People interested in the pursuit of holiness can spend a lot of time in practices to foster their holiness. Married people also practice the pursuit of holiness. Since we know we are to present ourselves as living sacrifices, and since we know that after the sacrament of marriage the two become one, those interested in holiness, best practice, is to present our marriage to God as a living sacrifice. Presenting the marriage to God reduces self interest and is more unitive. It is a good prayer to ask God to make you holy. It’s a different type of good prayer to ask God to make your marriage a holy and acceptable living sacrifice.

I’m not going to speak at length about separation. Just know there are two types of separation: separation as the precursor to divorce and separation as a strategy to reset the marriage. Sometimes separation to reset the marriage is exactly what God wants the couple to do. This is evidenced by their healing and restoration which didn’t occur prior to the separation. (Bad Separation)


POST ABORTION MARRIAGE PROBLEMS

The previous section explored intra psychic grief.  Intra psychic grief is grief exclusively within only one persons mind, will, emotions, spirituality, etc. This section focuses on grief from an inter psychic perspective. More specifically, griefs inter subjectivity between a couple. 

Even the best of marriages, those that are a match made in Heaven, have problems. When there is premeditated abortion, there is a very high probability that divorce is in their future. When they don’t divorce, the marriage becomes more like a skeleton marriage, an unfulfilled marriage, they sense the spark is missing. What is missing is the aborted child. Abortion plagues their relationship, sometimes indefinitely. Most married post abortive’s eventually realize that their abortion experience compromised their marriage because it had a terrible impact on their  emotional, physical and spiritual intimacy.

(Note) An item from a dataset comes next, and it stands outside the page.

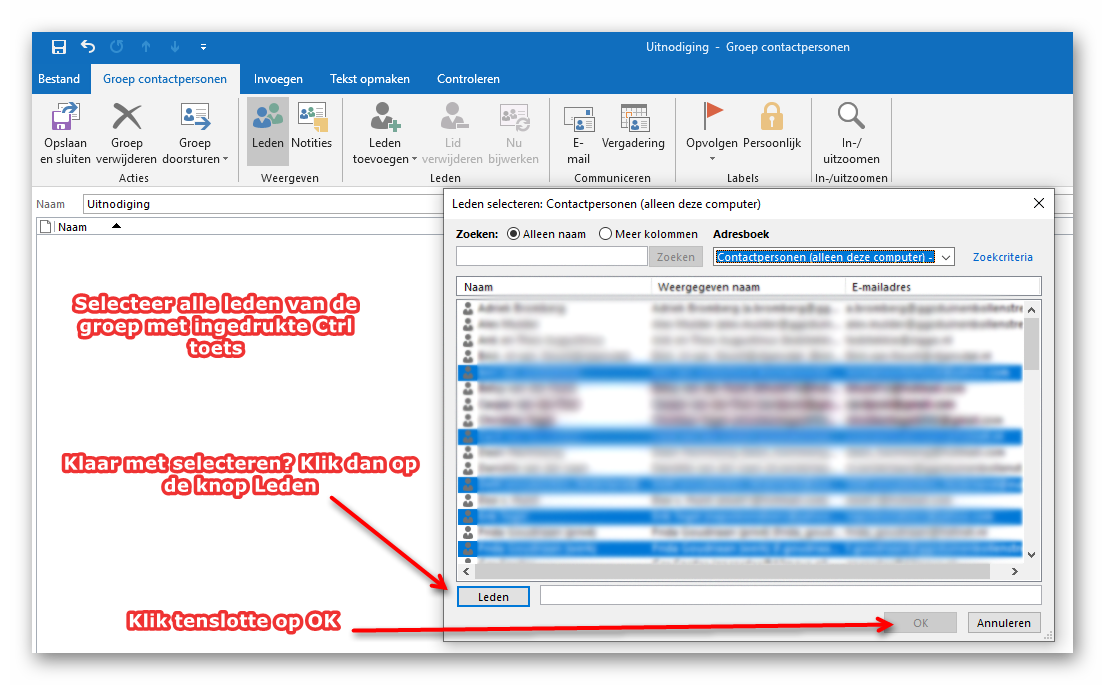Open the Bestand tab
1105x685 pixels.
[x=59, y=79]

All other sources of marital problems aside, when a couple is grieving an abortion loss, it often pounds a wedge between them.

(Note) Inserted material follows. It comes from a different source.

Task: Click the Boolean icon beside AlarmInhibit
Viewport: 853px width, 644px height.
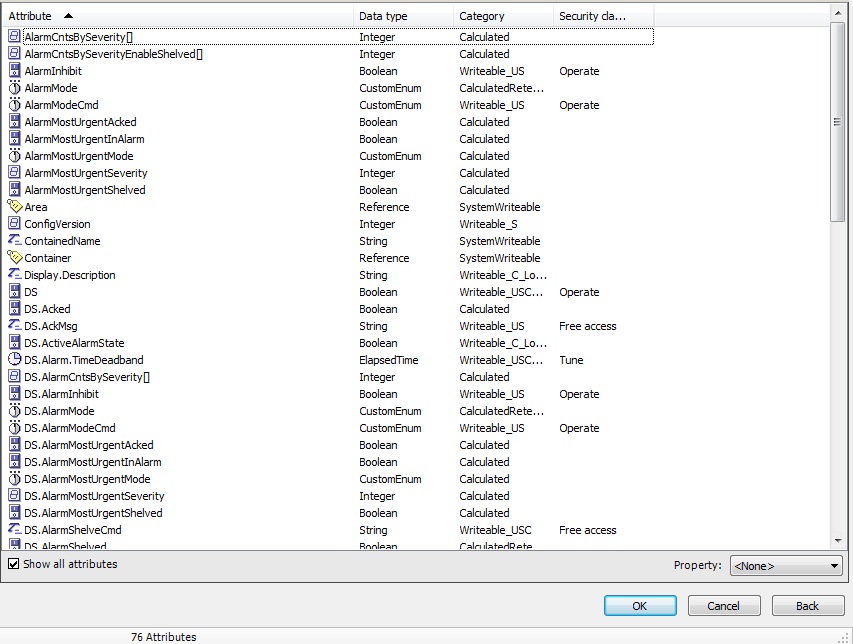Action: (15, 71)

Men and women have been socialized differently regarding grief.  When a young boy cries he might be hit and told, "Be a man." "Don't be a sissy.""Boys don't cry." So as the boy grows up he concludes that sharing his tears and his feelings are not in his best interest. He learned, it’s not wrong for women but it is wrong for men.  This may be unconscious but it rules his male thinking. Men don’t like talking about their grief because they feel embarrassed and ashamed.  His sense of manhood is compromised by crying, so in order to keep his own self respect he does not wish to share his feelings. Men possess the ability to outwardly contain their emotions and often cry in private. Even at a funeral men don’t usually cry. They talk about the deceased’s medical condition, their “legal will,” or how the deceased are in a better place etc., but never about their own personal feelings of loss, with the exception of, “We will miss him.”

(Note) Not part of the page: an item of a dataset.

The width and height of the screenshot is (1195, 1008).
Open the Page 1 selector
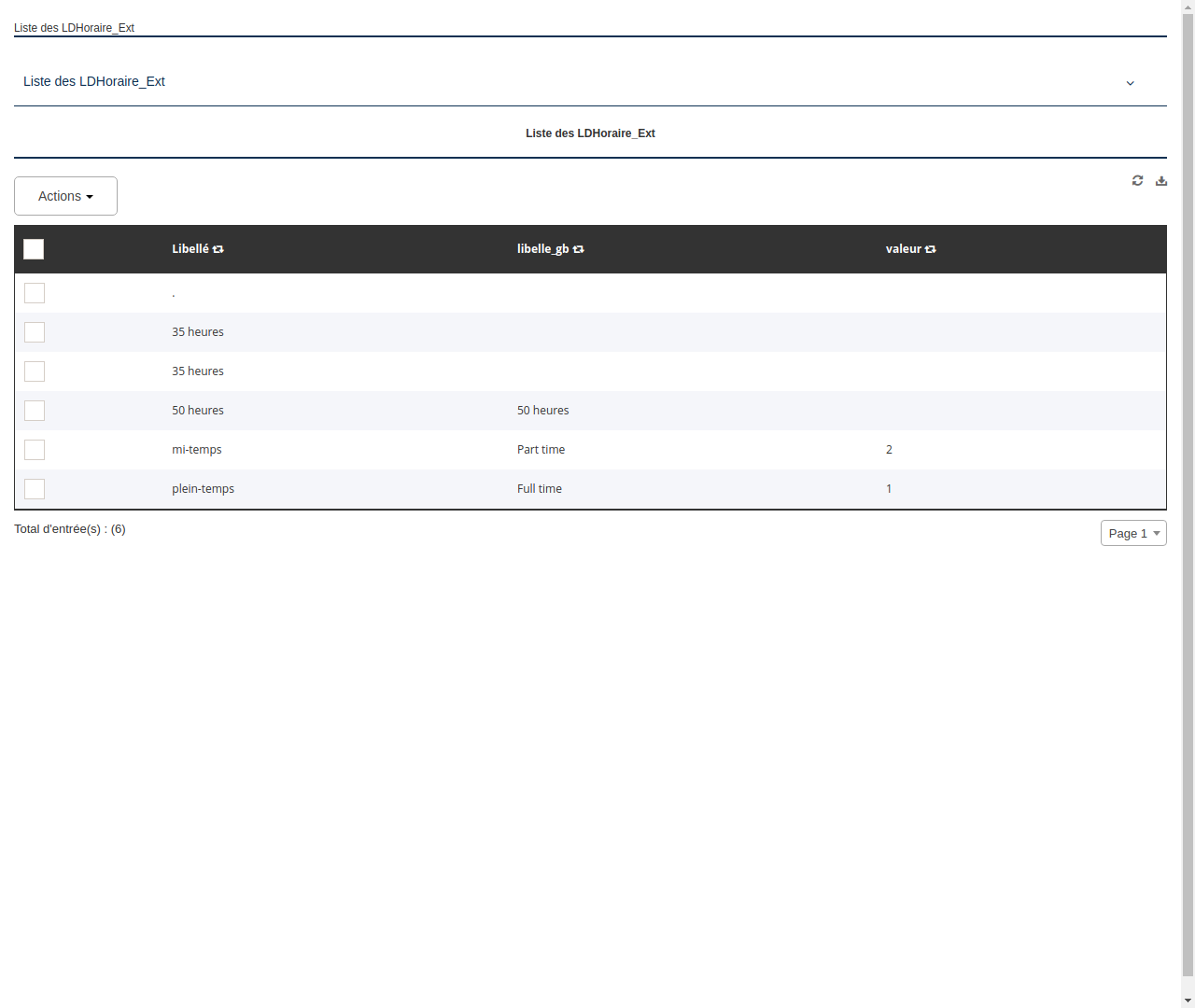[1133, 533]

The grieving processes between men and women will never be 100% calibrated.  St. Francis’ Prayer for Wisdom, colloquially known as the Serenity Prayer tasks us to accept that men and women grieve differently. Grief calibration can be likened to the,”Love languages.” It is important that the love language of each partner be known to the other.  When they don’t synchronize, havoc reigns.  For example, one of the spouses whose love language is acts of service, may not feel loved by their spouse who has a different way of showing love.  This being said, men grieve the way men grieve and women grieve the way women grieve. It’s not that since men don’t grieve like women that they are unable to grieve.  Likewise, women don’t grieve like men, it’s not that women don’t grieve. The two gender styles don’t match and each could have hurt feelings because they don’t understand or know each other’s heart. Men and women, each with their gender specific grief style, can learn to synchronize their different grieving styles. Ideally, this would bring a couple closer together. They can be the best support for each other by talking with each other about their aborted baby. This quells each other’s pain since sharing their grief is a form of intimacy.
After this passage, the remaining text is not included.